### Work item
Given the listing that follows, report all lines in which the string "agent" occurs.

### Records for the task
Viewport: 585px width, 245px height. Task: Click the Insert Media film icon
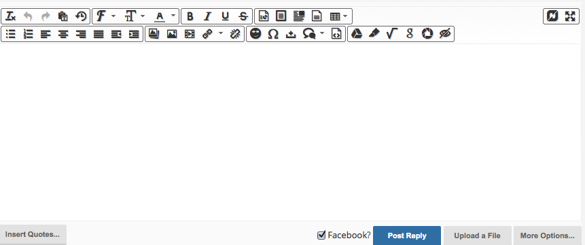(x=190, y=34)
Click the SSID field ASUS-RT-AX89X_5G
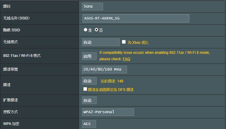Image resolution: width=226 pixels, height=129 pixels. pyautogui.click(x=136, y=18)
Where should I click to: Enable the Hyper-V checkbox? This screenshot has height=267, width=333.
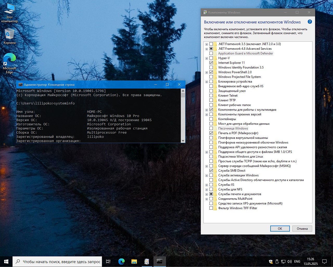pyautogui.click(x=211, y=58)

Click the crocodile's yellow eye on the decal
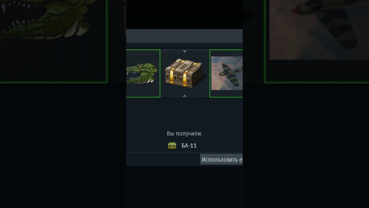click(x=140, y=66)
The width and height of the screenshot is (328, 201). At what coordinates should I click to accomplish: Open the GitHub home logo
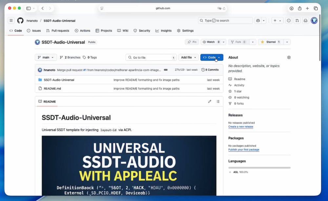[x=20, y=20]
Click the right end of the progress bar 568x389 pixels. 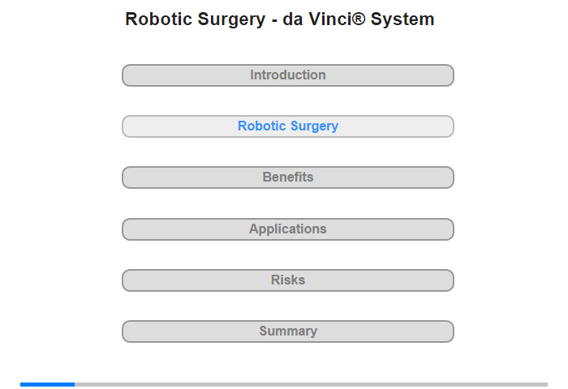point(545,384)
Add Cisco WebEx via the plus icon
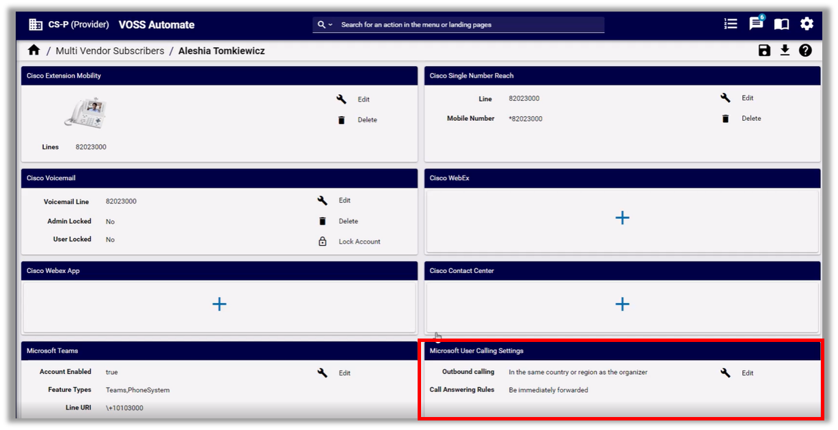The image size is (838, 430). (622, 218)
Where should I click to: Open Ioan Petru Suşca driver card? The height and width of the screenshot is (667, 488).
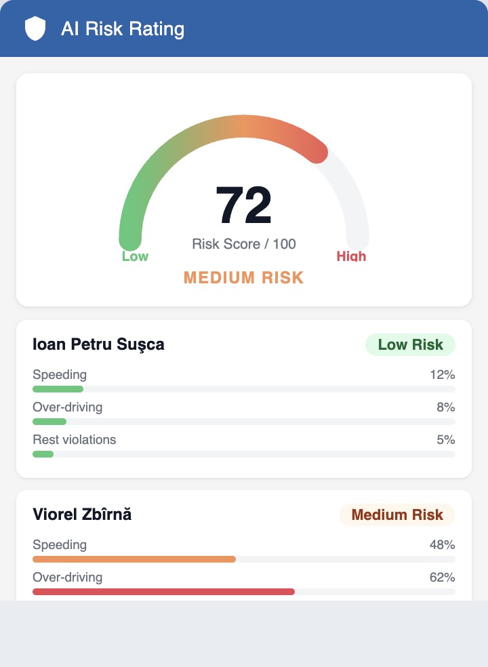point(244,399)
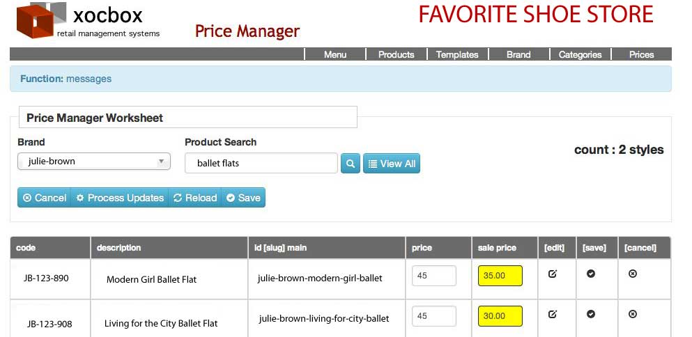Viewport: 692px width, 337px height.
Task: Click the yellow sale price field showing 35.00
Action: click(x=500, y=276)
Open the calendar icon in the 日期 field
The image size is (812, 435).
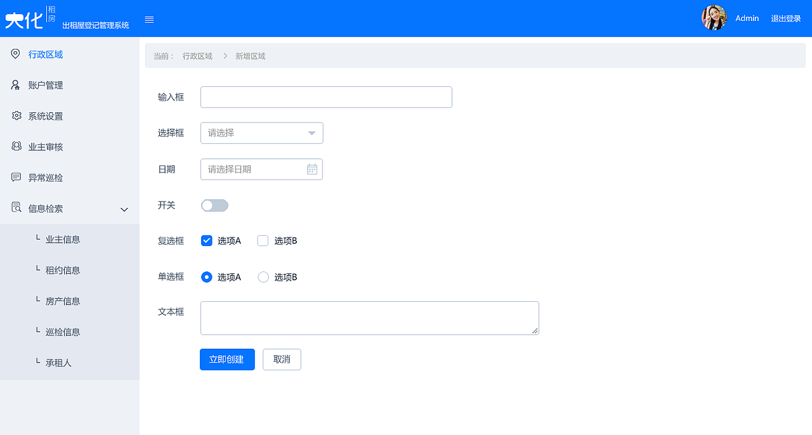[311, 169]
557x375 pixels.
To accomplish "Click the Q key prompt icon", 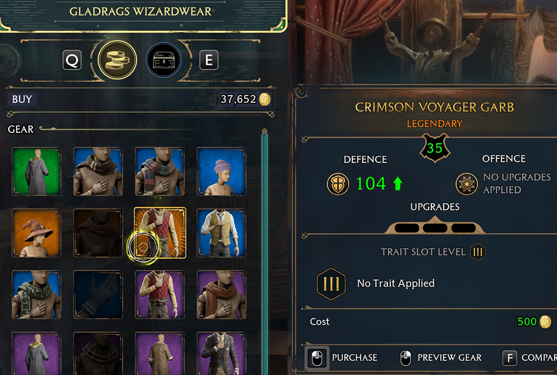I will tap(72, 60).
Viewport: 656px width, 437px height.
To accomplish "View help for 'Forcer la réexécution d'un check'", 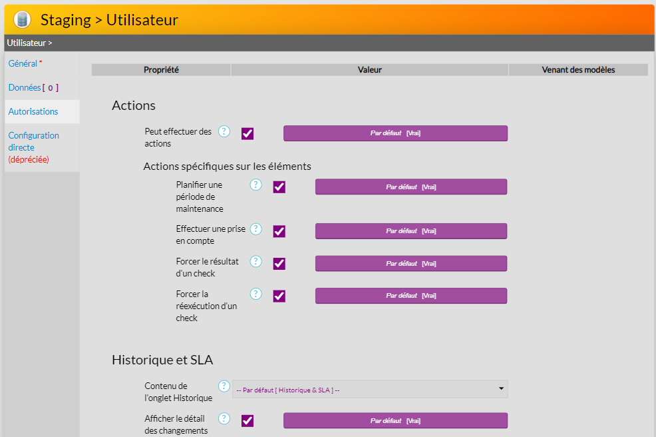I will [x=255, y=294].
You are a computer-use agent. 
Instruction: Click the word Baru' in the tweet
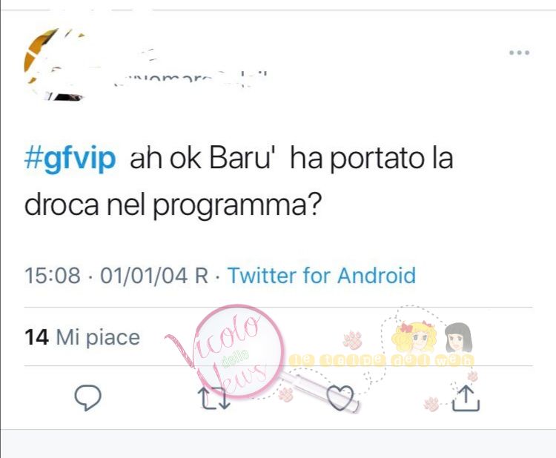[240, 159]
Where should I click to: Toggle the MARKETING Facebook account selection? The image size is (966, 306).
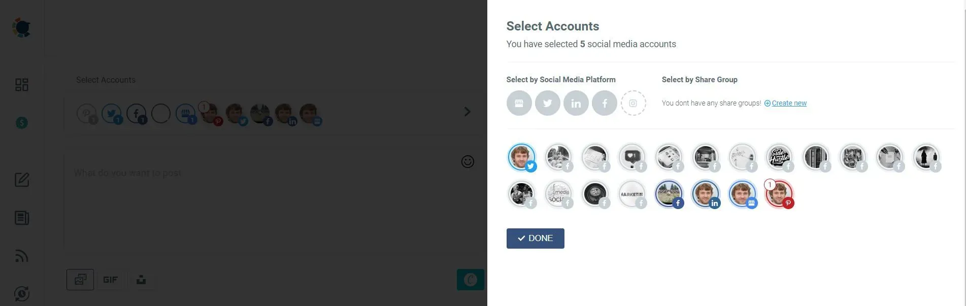(x=632, y=194)
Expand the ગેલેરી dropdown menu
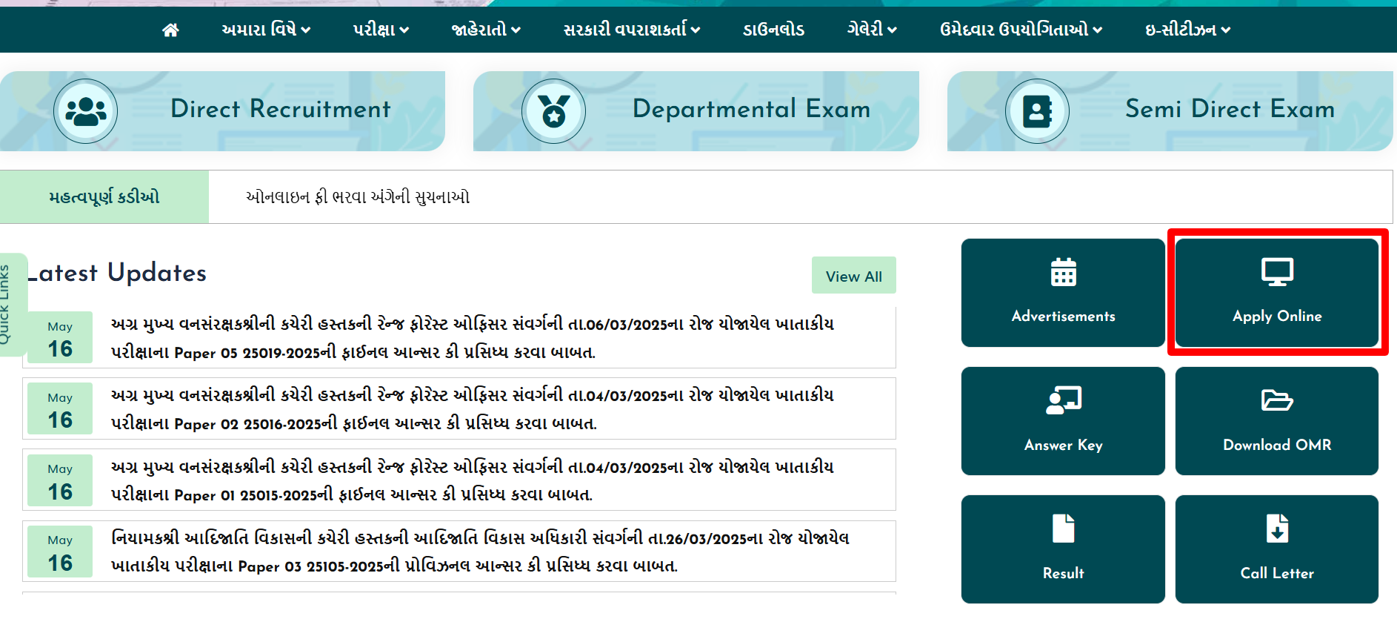This screenshot has width=1397, height=639. (872, 30)
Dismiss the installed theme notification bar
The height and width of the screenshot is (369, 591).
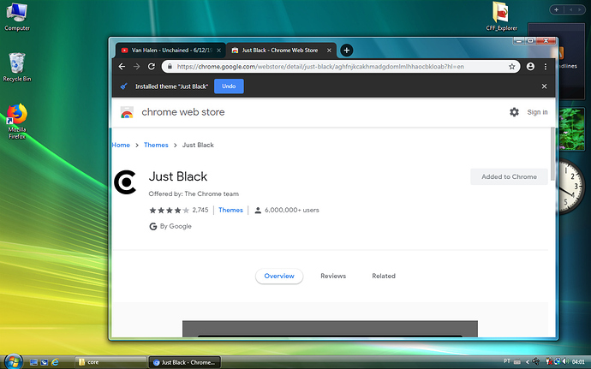(x=544, y=86)
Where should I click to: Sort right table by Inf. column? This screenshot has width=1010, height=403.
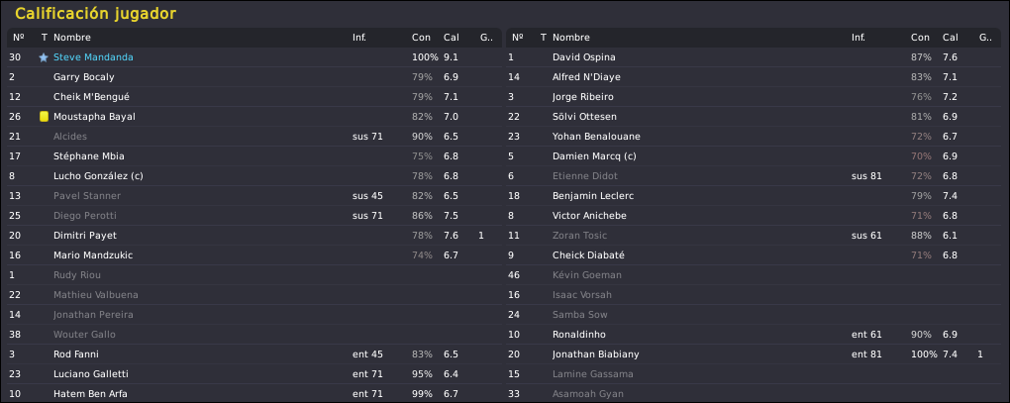(858, 38)
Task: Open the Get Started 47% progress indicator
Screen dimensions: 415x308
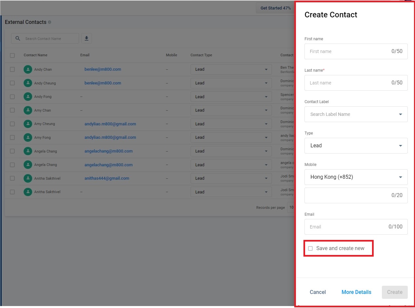Action: [x=275, y=8]
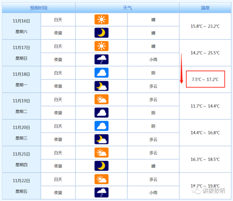Click the dark overcast icon for November 19 night

point(101,113)
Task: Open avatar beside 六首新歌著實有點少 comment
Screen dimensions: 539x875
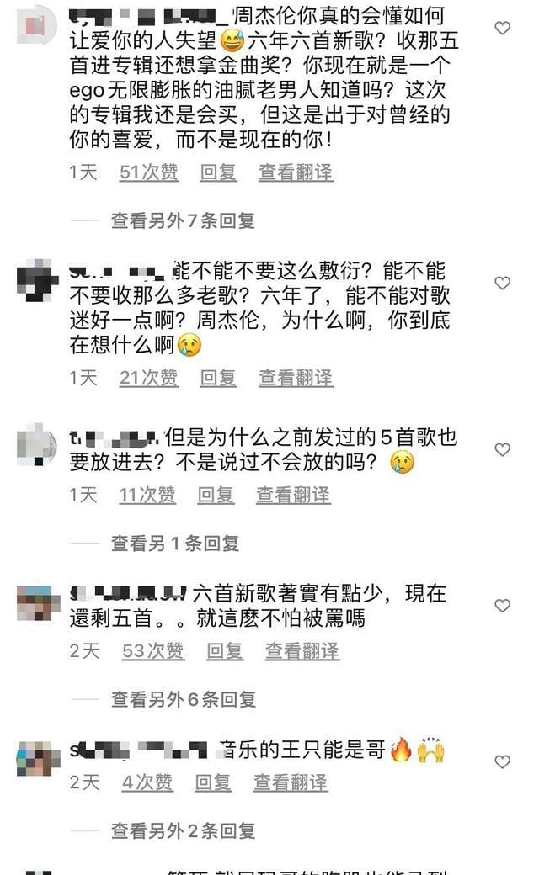Action: pyautogui.click(x=38, y=603)
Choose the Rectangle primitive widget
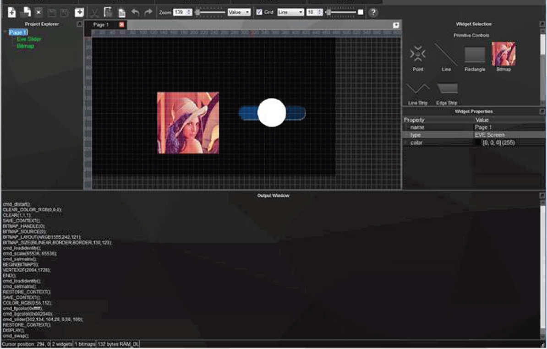This screenshot has width=547, height=349. [475, 55]
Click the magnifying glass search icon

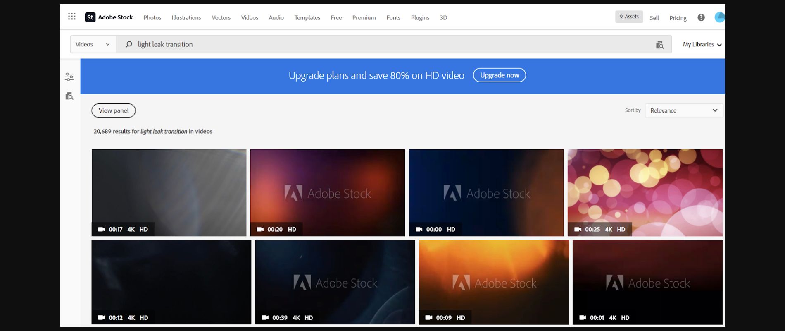pyautogui.click(x=129, y=44)
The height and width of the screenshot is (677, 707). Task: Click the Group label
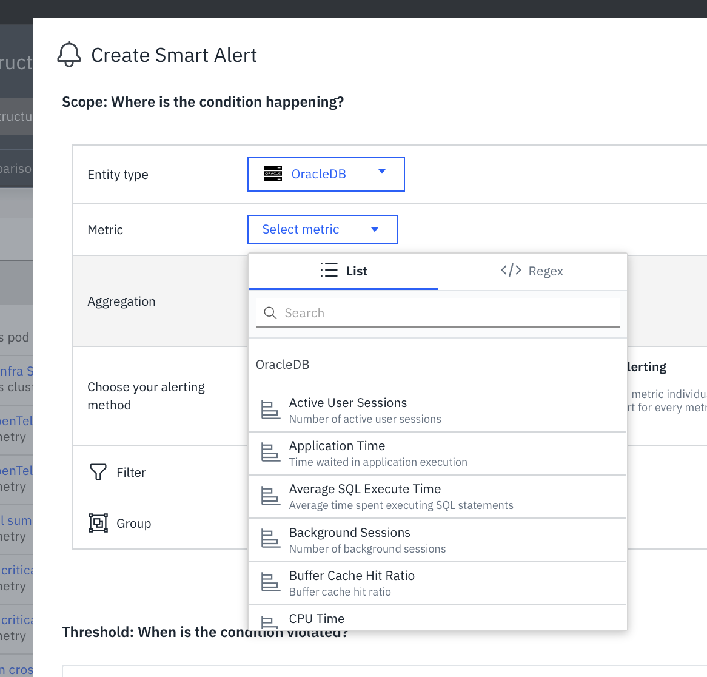click(133, 524)
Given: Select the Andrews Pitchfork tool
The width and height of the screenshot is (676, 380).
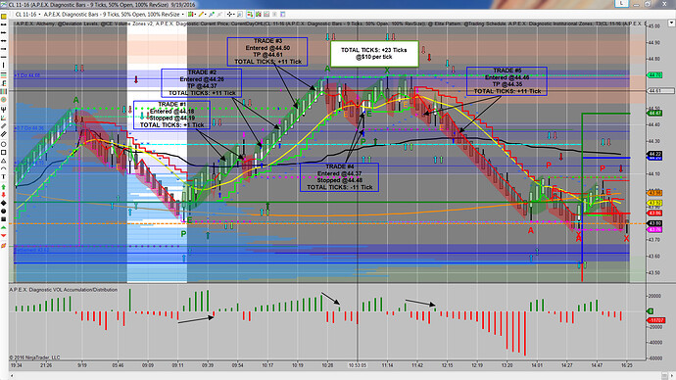Looking at the screenshot, I should point(4,109).
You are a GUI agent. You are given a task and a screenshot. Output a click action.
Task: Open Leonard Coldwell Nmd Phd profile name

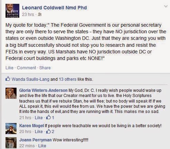point(54,8)
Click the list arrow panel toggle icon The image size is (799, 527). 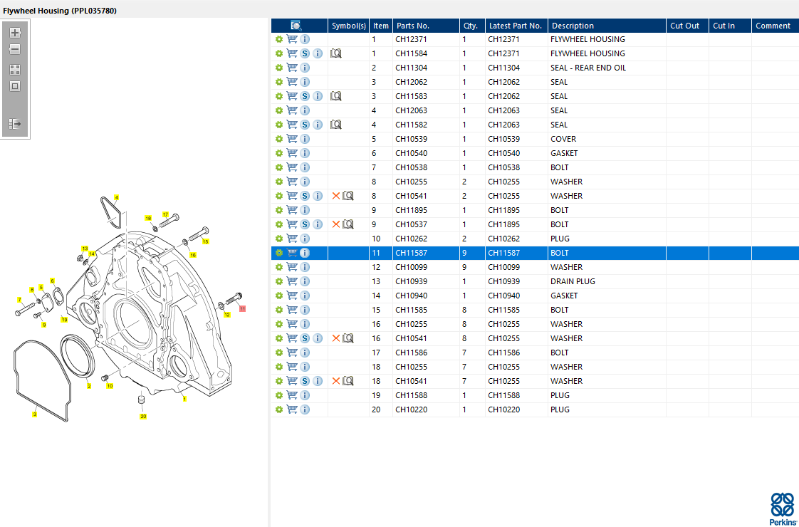click(x=15, y=124)
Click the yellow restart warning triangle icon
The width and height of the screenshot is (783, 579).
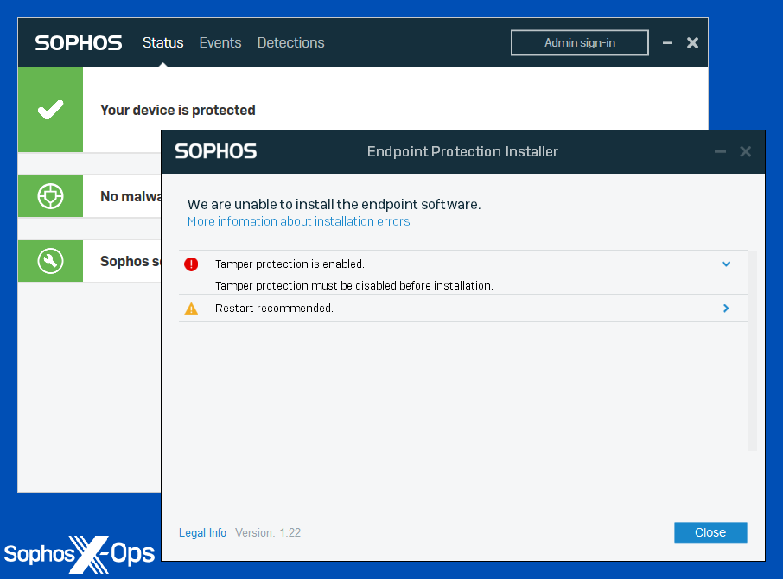[191, 308]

### Answer to this task
You are a computer-use agent. 
You are a GUI agent. You are given a task and a screenshot. Output a click action.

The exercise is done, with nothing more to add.